The sign outside reads “Margaret’s House”. Inside, business is booming – which is bad news for the staff and many volunteers at Margaret’s House, and even worse news for the surrounding neighbourhood.
Margaret’s House is a soup kitchen that serves nutritious, and often local, meals to people who are too poor to be able to buy their own food. Many churches in the area offer help.
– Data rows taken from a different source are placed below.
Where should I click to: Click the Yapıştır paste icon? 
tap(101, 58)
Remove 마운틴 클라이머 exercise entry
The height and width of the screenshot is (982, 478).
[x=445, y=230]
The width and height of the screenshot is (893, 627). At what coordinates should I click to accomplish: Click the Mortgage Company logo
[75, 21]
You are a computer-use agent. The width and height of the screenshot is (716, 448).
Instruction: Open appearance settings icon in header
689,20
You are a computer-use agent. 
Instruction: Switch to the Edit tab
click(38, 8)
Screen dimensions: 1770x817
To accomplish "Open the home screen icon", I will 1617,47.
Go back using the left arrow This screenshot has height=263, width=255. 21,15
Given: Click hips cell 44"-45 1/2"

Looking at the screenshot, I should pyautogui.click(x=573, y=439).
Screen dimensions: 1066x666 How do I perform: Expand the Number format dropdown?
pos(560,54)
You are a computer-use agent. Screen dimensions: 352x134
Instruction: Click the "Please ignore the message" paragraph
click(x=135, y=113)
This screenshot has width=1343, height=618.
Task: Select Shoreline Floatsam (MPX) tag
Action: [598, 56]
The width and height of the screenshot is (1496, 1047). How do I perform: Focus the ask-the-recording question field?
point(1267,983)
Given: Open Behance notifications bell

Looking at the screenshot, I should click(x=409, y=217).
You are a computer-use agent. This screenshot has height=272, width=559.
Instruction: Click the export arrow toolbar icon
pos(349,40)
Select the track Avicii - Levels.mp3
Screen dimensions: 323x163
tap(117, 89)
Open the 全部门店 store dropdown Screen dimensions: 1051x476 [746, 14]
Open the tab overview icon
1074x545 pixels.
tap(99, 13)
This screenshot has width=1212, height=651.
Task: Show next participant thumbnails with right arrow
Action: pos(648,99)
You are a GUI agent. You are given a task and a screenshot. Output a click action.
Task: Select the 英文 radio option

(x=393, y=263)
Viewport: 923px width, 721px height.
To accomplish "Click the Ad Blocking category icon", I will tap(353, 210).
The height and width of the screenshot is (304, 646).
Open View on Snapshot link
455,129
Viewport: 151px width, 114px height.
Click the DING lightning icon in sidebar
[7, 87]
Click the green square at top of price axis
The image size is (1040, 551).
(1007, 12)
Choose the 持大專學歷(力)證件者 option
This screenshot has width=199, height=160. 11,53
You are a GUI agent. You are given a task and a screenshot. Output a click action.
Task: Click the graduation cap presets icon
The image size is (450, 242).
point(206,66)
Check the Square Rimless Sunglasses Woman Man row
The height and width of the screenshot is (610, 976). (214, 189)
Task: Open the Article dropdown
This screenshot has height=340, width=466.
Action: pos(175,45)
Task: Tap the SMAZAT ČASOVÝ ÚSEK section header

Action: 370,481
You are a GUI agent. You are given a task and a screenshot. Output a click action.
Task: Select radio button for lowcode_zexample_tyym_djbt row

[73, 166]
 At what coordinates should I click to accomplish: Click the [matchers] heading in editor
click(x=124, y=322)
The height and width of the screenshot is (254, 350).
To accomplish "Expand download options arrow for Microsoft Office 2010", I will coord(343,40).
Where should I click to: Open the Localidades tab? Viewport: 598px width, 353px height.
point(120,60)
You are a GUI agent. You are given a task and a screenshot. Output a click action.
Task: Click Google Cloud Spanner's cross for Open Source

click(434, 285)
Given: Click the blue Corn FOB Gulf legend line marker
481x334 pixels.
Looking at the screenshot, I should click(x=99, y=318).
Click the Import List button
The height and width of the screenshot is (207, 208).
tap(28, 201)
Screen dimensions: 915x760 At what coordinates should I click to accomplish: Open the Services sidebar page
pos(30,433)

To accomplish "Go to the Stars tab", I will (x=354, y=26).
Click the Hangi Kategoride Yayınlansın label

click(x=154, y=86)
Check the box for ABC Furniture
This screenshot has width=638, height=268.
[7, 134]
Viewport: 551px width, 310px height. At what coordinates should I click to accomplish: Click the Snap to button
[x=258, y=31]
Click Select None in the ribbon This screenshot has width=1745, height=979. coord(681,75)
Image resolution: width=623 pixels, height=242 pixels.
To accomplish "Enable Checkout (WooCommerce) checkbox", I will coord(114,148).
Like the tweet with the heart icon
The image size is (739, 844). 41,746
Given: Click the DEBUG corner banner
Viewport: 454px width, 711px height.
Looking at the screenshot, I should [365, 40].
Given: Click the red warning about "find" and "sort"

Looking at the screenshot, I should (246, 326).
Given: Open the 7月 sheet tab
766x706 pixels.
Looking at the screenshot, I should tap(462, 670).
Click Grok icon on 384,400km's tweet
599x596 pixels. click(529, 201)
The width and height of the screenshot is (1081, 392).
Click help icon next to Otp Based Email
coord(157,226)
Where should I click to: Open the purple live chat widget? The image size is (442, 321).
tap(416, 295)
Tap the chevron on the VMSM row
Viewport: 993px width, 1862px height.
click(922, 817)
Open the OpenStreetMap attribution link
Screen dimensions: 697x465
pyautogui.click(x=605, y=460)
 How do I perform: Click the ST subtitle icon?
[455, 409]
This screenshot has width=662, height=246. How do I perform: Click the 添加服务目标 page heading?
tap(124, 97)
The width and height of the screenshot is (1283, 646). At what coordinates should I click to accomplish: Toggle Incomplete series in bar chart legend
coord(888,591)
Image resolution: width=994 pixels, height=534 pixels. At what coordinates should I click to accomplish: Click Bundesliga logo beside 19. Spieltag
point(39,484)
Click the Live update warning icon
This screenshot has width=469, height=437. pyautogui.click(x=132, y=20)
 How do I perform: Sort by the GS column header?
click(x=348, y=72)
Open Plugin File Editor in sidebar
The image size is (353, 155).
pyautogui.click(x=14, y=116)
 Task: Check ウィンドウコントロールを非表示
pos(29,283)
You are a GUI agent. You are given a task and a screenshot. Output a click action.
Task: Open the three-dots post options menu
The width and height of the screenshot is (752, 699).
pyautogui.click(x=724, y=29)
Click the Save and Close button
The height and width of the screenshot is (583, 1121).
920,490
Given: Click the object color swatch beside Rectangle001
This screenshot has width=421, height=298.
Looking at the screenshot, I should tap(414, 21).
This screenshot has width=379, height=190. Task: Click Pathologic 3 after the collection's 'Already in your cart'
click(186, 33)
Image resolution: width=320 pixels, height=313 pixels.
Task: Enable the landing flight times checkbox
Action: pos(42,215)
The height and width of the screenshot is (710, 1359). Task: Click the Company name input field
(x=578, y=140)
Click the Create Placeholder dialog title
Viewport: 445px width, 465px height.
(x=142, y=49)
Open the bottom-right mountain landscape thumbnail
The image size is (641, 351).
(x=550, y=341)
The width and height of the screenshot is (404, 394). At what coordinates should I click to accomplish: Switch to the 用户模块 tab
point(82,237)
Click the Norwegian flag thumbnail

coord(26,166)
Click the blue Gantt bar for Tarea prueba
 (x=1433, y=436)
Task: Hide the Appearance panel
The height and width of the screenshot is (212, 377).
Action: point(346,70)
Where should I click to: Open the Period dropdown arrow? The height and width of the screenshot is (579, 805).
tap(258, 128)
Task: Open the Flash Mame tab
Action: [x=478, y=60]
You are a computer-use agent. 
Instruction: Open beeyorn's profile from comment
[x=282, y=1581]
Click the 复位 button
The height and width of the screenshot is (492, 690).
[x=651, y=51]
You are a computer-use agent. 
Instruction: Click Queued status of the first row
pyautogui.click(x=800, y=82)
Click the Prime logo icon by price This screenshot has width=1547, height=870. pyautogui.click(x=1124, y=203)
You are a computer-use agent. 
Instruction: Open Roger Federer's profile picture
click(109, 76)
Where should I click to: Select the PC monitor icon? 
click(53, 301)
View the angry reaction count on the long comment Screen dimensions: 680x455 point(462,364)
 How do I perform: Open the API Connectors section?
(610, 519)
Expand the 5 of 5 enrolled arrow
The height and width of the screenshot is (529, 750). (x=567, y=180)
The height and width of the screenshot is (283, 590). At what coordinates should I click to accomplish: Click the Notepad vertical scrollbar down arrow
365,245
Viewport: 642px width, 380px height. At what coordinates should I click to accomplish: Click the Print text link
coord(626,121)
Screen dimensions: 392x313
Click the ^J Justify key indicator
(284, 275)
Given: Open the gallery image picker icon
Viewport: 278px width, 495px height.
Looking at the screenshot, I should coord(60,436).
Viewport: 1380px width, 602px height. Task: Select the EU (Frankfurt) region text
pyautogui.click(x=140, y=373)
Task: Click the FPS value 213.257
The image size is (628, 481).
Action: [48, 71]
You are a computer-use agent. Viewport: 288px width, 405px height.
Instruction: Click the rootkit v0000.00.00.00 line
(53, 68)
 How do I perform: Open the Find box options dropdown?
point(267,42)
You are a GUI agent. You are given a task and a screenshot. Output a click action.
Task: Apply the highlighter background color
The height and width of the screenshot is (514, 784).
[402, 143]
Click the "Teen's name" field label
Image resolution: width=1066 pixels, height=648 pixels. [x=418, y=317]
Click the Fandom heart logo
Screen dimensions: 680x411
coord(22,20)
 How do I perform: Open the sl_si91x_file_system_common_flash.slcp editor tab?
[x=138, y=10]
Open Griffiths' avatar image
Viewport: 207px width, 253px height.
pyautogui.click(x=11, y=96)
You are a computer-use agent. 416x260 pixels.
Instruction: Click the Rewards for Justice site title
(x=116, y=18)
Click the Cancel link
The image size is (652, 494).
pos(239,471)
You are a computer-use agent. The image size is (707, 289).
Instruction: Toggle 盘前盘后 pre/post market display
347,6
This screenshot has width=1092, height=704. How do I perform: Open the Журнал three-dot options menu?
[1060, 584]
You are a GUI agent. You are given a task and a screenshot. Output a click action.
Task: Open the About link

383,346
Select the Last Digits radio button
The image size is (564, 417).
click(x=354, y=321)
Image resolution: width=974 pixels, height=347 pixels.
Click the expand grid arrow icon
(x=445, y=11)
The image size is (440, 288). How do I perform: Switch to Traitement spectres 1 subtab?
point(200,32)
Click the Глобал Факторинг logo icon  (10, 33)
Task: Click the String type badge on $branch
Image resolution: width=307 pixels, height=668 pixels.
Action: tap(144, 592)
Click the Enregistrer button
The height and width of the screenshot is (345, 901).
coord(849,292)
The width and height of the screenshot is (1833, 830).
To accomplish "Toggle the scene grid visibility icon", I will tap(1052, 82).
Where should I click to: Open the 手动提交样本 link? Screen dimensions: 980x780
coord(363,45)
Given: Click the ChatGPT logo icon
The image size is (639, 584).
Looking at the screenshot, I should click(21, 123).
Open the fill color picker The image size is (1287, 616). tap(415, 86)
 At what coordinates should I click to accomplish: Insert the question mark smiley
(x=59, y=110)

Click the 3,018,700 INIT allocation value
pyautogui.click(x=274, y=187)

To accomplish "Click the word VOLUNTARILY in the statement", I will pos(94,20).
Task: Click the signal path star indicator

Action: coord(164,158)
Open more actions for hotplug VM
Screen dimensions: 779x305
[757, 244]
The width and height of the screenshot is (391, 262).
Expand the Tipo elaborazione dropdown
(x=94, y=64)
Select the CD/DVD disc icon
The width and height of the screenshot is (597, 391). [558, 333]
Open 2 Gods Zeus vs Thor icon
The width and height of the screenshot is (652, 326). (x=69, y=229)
For years, the first day of the week has been known as “Meatloaf Monday” in honour of a local church that loyally supports Margaret’s House.
A few years ago, Margaret’s House was serving about 2,000 meals per month.
Now, the numbers are often above 3,000 per month.
Growing hunger is part of the reality not just for Dartmouth and Halifax, but also Atlantic Canada, and central Canada, and the Prairies, and western Canada, and even the north.
Critically low incomes (both in the labour market and for those forced to rely on income assistance programs) guarantee that Margaret’s House and the many other emergency food programs across the country will continue to do a booming business.
The hunger problem in Canada is not a shortage of good quality food that is relatively affordable. Our markets and shops are full of great produce.
The problem is growing poverty – which has increased even during the economic boom of the last decade.
The people who rely on Margaret’s House are grateful that they have a place to go for a good meal. The staff and volunteers have made the little house into a wonderful home – a kind of extended living room.
Wouldn’t it be great, however, if we could put Margaret’s House out of business. Banish hunger and want from Dartmouth, and from Canada. And re-engage the wonderful volunteers in dozens of other community-building exercises from coast to coast to coast.